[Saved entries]
Segment Open
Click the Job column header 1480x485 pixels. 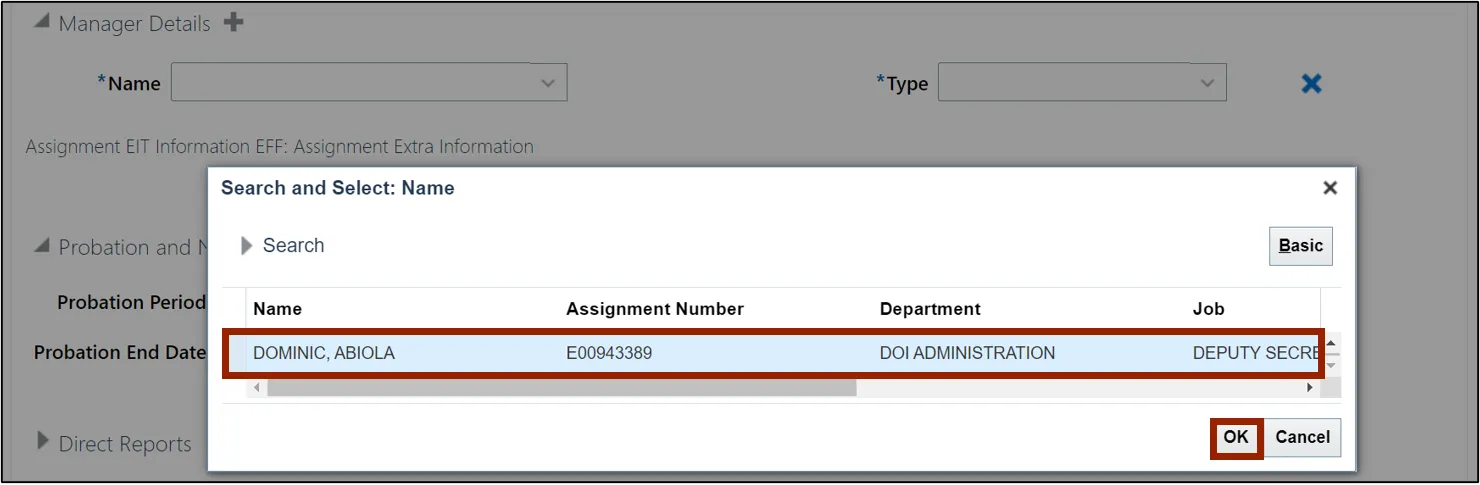(1208, 309)
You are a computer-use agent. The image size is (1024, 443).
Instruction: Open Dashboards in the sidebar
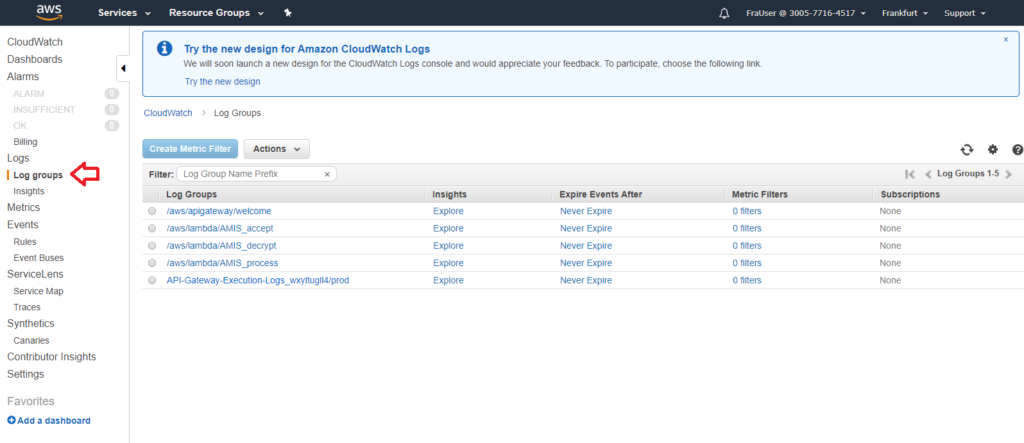tap(34, 59)
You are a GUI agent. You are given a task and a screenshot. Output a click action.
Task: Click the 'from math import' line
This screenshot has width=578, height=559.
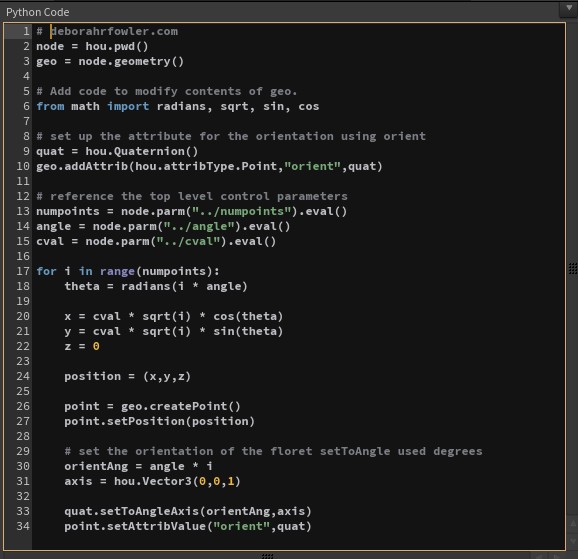coord(178,106)

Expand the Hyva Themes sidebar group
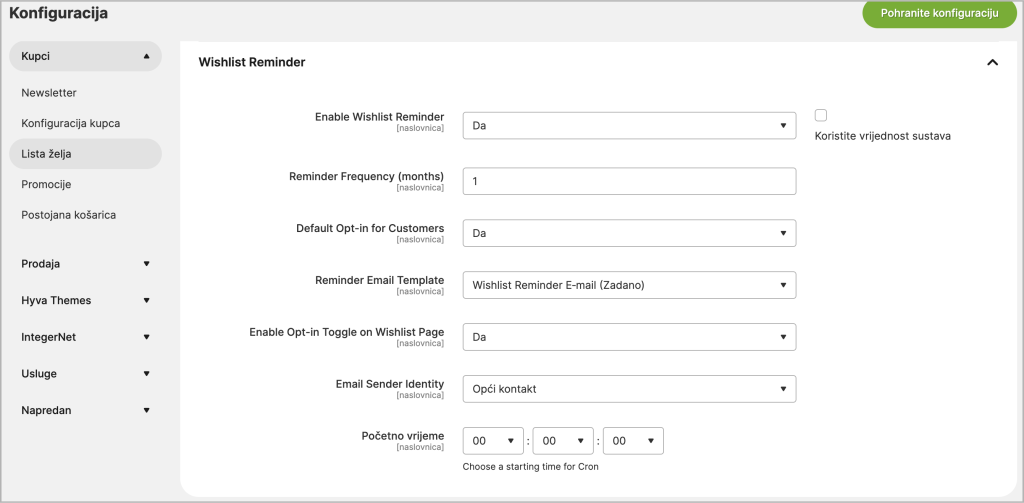click(x=86, y=300)
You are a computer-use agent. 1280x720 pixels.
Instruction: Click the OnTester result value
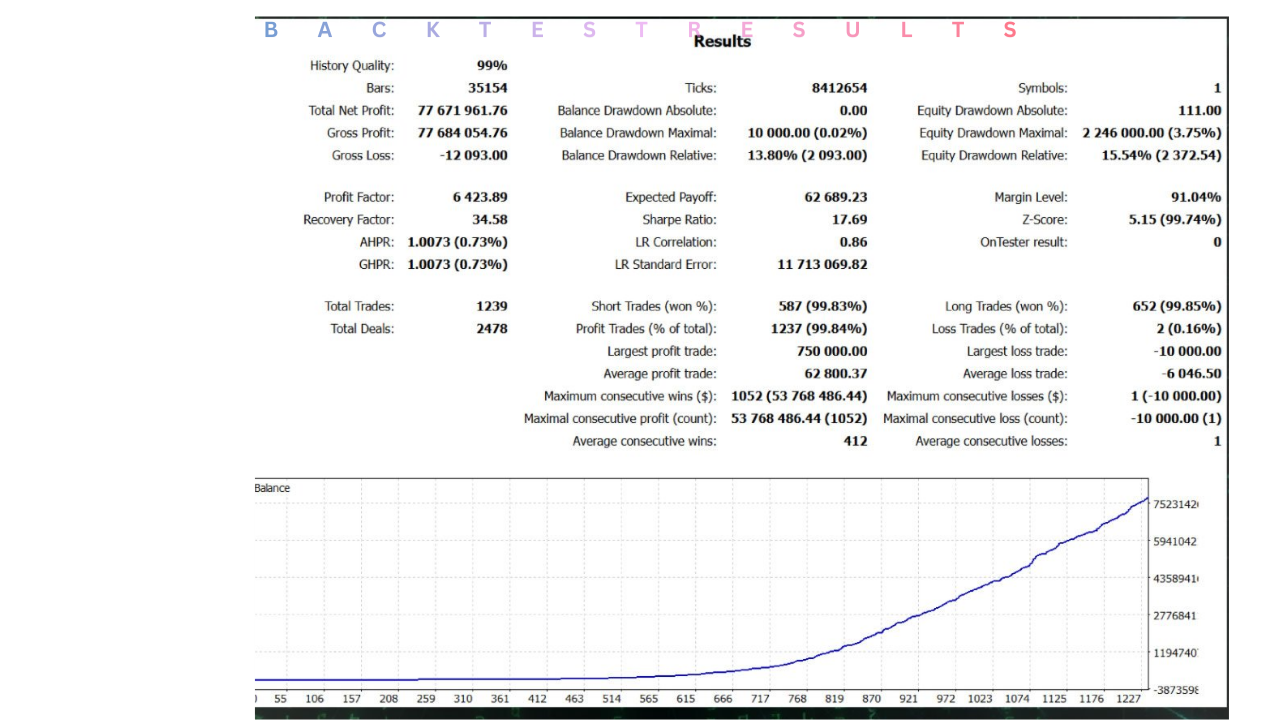1218,241
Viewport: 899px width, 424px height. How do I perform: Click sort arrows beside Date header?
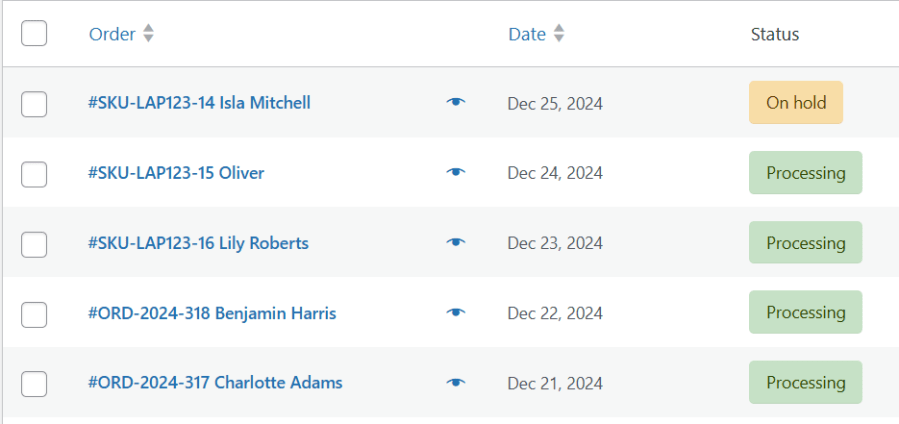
Segment Closed
Every line from the one containing "This screenshot has width=578, height=559." through the end of the entries above is to be copied exactly; pictures are to be left out.

This screenshot has width=578, height=559.
coord(178,106)

Expand the Hyva Themes sidebar group
click(x=86, y=300)
You are a computer-use agent. 1280x720 pixels.
Instruction: Click the OnTester result value
1218,241
Viewport: 899px width, 424px height. How do I perform: Click sort arrows beside Date header?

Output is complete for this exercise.